17-22 October 2004, Seattle, USA


POSTER 38 - MODIFIERS OF THE DDK SYNDROME RESULT IN THE DOMINANT RESCUE OF EMBRYONIC LETHALITY

Ideraabdullah FY, Kim K, Pardo-Manuel de Villena F

Dept of Genetics, UNC-Chapel Hill, Chapel Hill, United States

The DDK syndrome is an early embryonic lethal phenotype that is observed in crosses involving females of the DDK inbred strain and males of other strains. This phenotype is the result of an incompatibility between a maternal DDK factor and a non-DDK paternal gene, both of which have been mapped to the Ovum mutant (Om) locus on mouse chromosome 11. Previous studies have shown that F1 hybrid females resulting from crosses involving a non-DDK dam and a DDK sire, express a semi-lethal phenotype when crossed to B6 males. It has been suggested that the semi-lethal nature of the phenotype in these females is the result of allelic exclusion acting on the Om  locus. In this study, we tested the fertility of several F1 hybrid  females derived from crossing females of classical or wild-derived strains with DDK males.  Although most of the crosses are semi-lethal, two crosses involving F1 females from wild-derived Mus musculus domesticus strains, PERA/Ei or PERC/Ei, are viable. Our observations indicate the presence of genetic modifiers of the DDK syndrome that result in dominant rescue of lethality.

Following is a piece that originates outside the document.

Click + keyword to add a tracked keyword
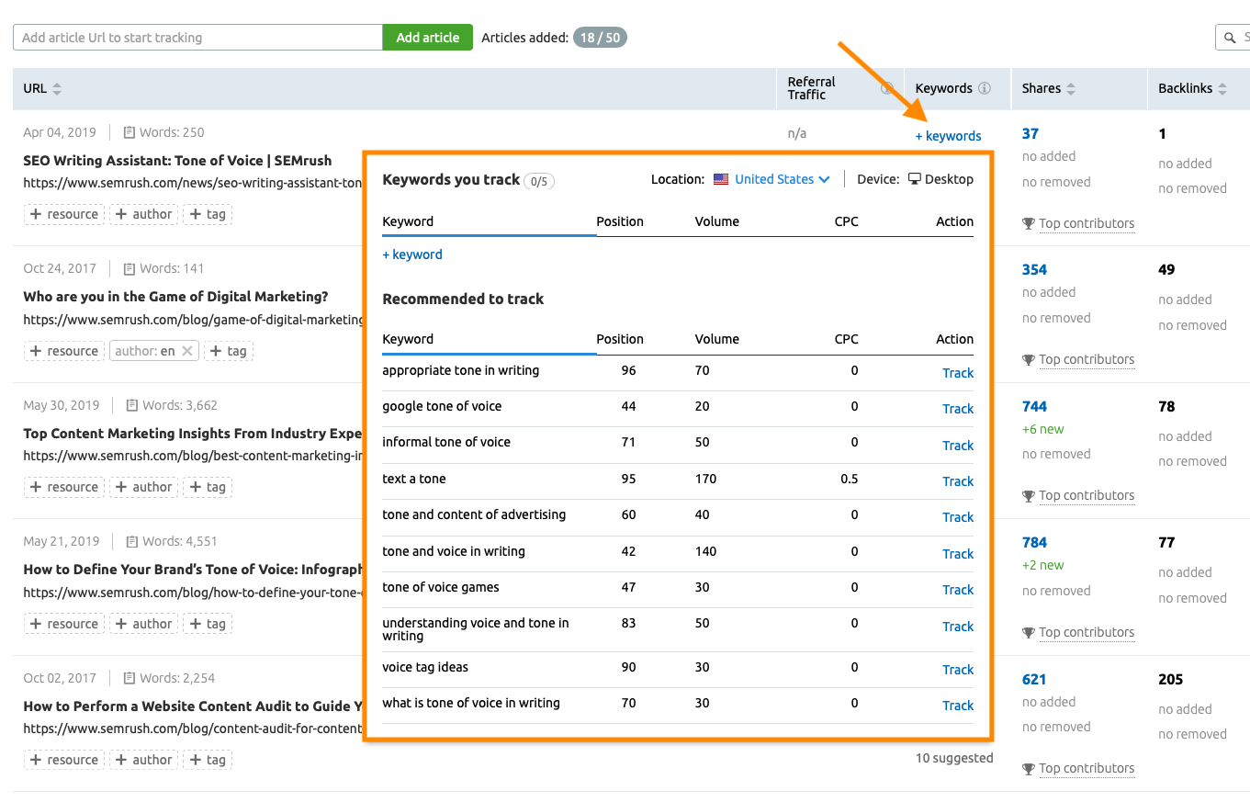This screenshot has height=802, width=1250. [411, 254]
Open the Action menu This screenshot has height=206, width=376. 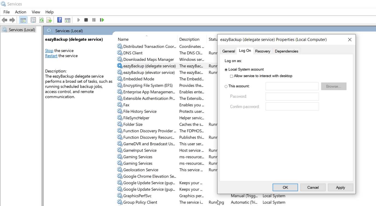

Further investigation revealed that the PERA/Ei and PERC/Ei modifiers segregate independently of the Om locus.  We hypothesize that these dominant modifiers skew expression of the maternal factor in favor of the non-DDK allele at Om, by means of allelic exclusion. Currently, efforts are being made to identify these modifiers by genome scan and characterize their role in allelic exclusion.